— Start DATASET EXTRACT —
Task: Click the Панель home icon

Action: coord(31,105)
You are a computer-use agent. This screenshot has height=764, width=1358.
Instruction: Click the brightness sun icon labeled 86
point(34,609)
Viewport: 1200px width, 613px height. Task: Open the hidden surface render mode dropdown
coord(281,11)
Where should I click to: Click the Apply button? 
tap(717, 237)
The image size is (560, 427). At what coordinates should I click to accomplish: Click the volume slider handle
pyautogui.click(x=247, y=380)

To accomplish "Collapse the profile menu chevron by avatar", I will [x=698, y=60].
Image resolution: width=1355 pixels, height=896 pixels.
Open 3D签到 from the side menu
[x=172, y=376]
— End DATASET EXTRACT —
▸ **EXERCISE DETAILS**
Copy the items word for word, starting at the line that contains "The image size" and ending with the last line of the items.

▸ **THE REPLY**
The image size is (560, 427). At what coordinates should I click to accomplish: Click the volume slider handle
pyautogui.click(x=247, y=380)

To accomplish "Collapse the profile menu chevron by avatar", I will [x=698, y=60].
Image resolution: width=1355 pixels, height=896 pixels.
Open 3D签到 from the side menu
[x=172, y=376]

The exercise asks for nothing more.